To do:
Would you print the whole listing again, word for word?

□ □ □ □ □ □ □

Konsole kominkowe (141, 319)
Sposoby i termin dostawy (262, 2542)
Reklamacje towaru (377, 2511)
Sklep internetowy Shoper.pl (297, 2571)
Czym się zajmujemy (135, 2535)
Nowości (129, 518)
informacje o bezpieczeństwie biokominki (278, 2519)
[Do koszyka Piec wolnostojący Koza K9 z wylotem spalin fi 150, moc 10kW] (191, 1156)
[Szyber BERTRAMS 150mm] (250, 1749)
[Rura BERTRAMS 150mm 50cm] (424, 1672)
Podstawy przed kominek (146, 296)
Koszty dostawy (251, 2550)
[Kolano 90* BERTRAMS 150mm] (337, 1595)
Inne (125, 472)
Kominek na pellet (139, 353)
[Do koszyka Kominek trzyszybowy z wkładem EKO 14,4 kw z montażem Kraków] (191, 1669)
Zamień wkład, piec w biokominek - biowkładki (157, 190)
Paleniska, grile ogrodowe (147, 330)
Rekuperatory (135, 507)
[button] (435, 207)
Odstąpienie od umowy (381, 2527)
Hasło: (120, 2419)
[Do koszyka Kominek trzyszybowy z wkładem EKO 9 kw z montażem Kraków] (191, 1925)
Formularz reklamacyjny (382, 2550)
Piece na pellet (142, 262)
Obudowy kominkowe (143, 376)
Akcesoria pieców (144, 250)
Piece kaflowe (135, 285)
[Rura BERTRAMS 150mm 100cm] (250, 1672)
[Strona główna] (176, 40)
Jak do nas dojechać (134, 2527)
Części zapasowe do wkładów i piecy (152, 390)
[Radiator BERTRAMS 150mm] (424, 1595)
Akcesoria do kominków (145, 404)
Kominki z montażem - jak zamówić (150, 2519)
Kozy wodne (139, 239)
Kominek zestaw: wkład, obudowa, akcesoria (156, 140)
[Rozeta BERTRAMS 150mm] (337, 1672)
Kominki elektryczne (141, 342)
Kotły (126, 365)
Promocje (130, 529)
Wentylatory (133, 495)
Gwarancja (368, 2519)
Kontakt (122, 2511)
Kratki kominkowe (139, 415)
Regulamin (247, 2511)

□ □ □ □ □ □ □

Completed exercise:
Konsole kominkowe (141, 319)
Sposoby i termin dostawy (262, 2542)
Reklamacje towaru (377, 2511)
Sklep internetowy Shoper.pl (297, 2571)
Czym się zajmujemy (135, 2535)
Nowości (129, 518)
informacje o bezpieczeństwie biokominki (278, 2519)
[Do koszyka Piec wolnostojący Koza K9 z wylotem spalin fi 150, moc 10kW] (191, 1156)
[Szyber BERTRAMS 150mm] (250, 1749)
[Rura BERTRAMS 150mm 50cm] (424, 1672)
Podstawy przed kominek (146, 296)
Koszty dostawy (251, 2550)
[Kolano 90* BERTRAMS 150mm] (337, 1595)
Inne (125, 472)
Kominek na pellet (139, 353)
[Do koszyka Kominek trzyszybowy z wkładem EKO 14,4 kw z montażem Kraków] (191, 1669)
Zamień wkład, piec w biokominek - biowkładki (157, 190)
Paleniska, grile ogrodowe (147, 330)
Rekuperatory (135, 507)
[button] (435, 207)
Odstąpienie od umowy (381, 2527)
Hasło: (120, 2419)
[Do koszyka Kominek trzyszybowy z wkładem EKO 9 kw z montażem Kraków] (191, 1925)
Formularz reklamacyjny (382, 2550)
Piece na pellet (142, 262)
Obudowy kominkowe (143, 376)
Akcesoria pieców (144, 250)
Piece kaflowe (135, 285)
[Rura BERTRAMS 150mm 100cm] (250, 1672)
[Strona główna] (176, 40)
Jak do nas dojechać (134, 2527)
Części zapasowe do wkładów i piecy (152, 390)
[Radiator BERTRAMS 150mm] (424, 1595)
Akcesoria do kominków (145, 404)
Kominki z montażem - jak zamówić (150, 2519)
Kozy wodne (139, 239)
Kominek zestaw: wkład, obudowa, akcesoria (156, 140)
[Rozeta BERTRAMS 150mm] (337, 1672)
Kominki elektryczne (141, 342)
Kotły (126, 365)
Promocje (130, 529)
Wentylatory (133, 495)
Gwarancja (368, 2519)
Kontakt (122, 2511)
Kratki kominkowe (139, 415)
Regulamin (247, 2511)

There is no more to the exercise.